Tante Tini hatte eine Kuh, ein Schweinchen, Hund und Katz zum Kuscheln und Liebhaben und einen Garten mit Ribisel, Ogras (Stachelbeeren), mit Möhrchen und Rüben, die die Mädchen mit samt der Erde aßen. Die Brambori (Kartoffel), die im Dämpfer weich gekocht wurden, teilten Sie sich mit den Schweinchen Lilli und Billie. Ganz besonders Lilli beschwerte sich jedesmal lauthals, wenn sich die Mädchen die warmen Erdäpfel aus ihren Futtertrog fischten, aber auch sie schien zu spüren, wie ausgehungert sie waren.
Tante Tini hatte für alle die vorbeikamen eine offene Tür und ein großzügig, verständiges Herz. Kinder aus dem Dorf die Hunger hatten, Frauen und Mädchen, die ein offenes Ohr und einen guten Rat brauchten und Männer jeden Alters, die der guten Tini im Haus und am Feld halfen und dafür ein Flascherl Bier und eine Wurst in`d`Hand bekamen. Am oder im alten Hozhofen, der von in der Früh bis in die Nacht hinein warm war, bruzzelte immer irgend etwas. Aus all diesen Ingredienzen wurde aus dem kleinen Hof im Graben über die Jahre ein Treffpunkt – ein kleines Dorfgasthaus.
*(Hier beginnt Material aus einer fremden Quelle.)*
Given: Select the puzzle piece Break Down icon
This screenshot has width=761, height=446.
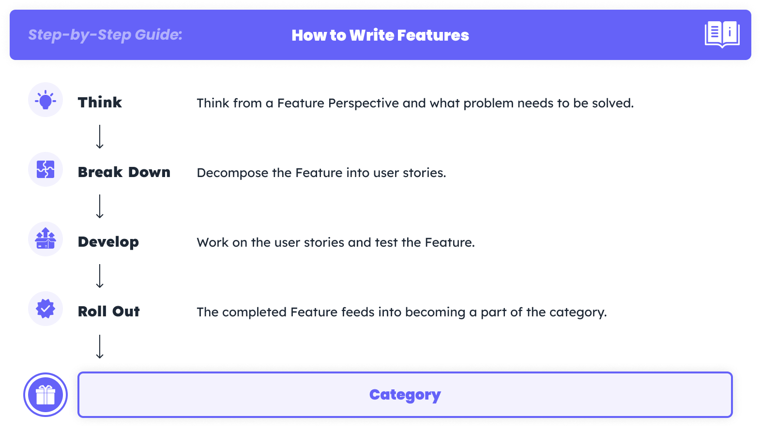Looking at the screenshot, I should click(46, 170).
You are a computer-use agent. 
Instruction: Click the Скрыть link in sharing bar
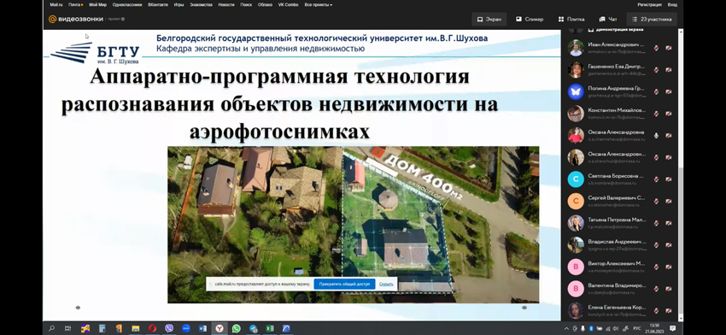[x=386, y=284]
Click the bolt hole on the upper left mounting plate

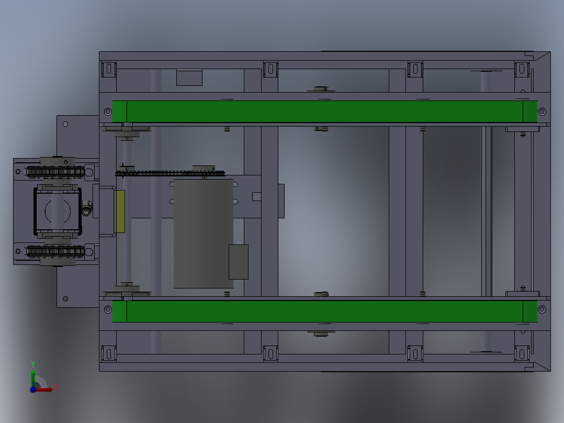pyautogui.click(x=65, y=124)
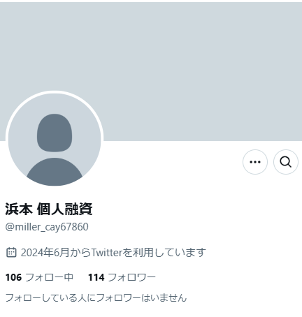
Task: Click the 浜本 surname in profile name
Action: point(19,209)
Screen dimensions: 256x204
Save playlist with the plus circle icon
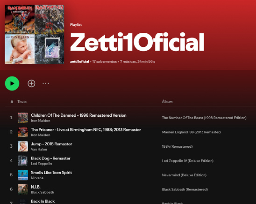tap(31, 83)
Auch wenn diese Nachkriegsjahre schwer, oft düster und traurig waren, sie zogen doch ins Land und aus der kleinen Marie wurde eine Schönheit von 14 Jahren.
Groß gewachsen, mit einem lieblichen, ebenmäßigen Gesicht, einem zurückhaltenden, ruhigen Wesen, bezauberte Sie besonders die Leute in der doch eher rauen, ländlichen Gegend, in der Sie wie jedes Jahr gerne erwartet wurde.
Marie hatte eine Lehre zur Schneiderin begonnen. Aus Stoffresten, Vorhangstoffen und Spenden der Nachbarsfamilien zauberte Sie für sich und ihre Schwestern traumhaft, schöne Sommerkleider mit Bettycoat und schwingenden Röcken. Die Mode der 50 er Jahre und ihr angeborener guter Geschmack machten aus ihrer Erscheinung eine echte Augenweide.
Die alte Tante kam aus dem Staunen gar nicht mehr heraus, als die Mädchen eintrafen.
Was war in diesem einem Jahr aus dem grauen Entlein, dem immer zu dürren Mädchen mit den traurigen Blick geworden?
In das Staunen mischte sich sogleich auch große Sorge.
Wie sollte sie in diesem Sommer, neben der vielen Arbeit am Hof und im Gasthaus, diesen schönen, jungen Schwan schützen? Tagtäglich kamen die Burschen und Männer aus den umliegenden Dörfern. An den Freitagen war Tanz bei Kerzenlicht, wo äußerst tatkräftig um die Mädchen geworben wurde.
Wie recht die weise, alte Dame behalten sollte.
Dieser Sommer sollte das Leben der jungen Marie für immer verändern……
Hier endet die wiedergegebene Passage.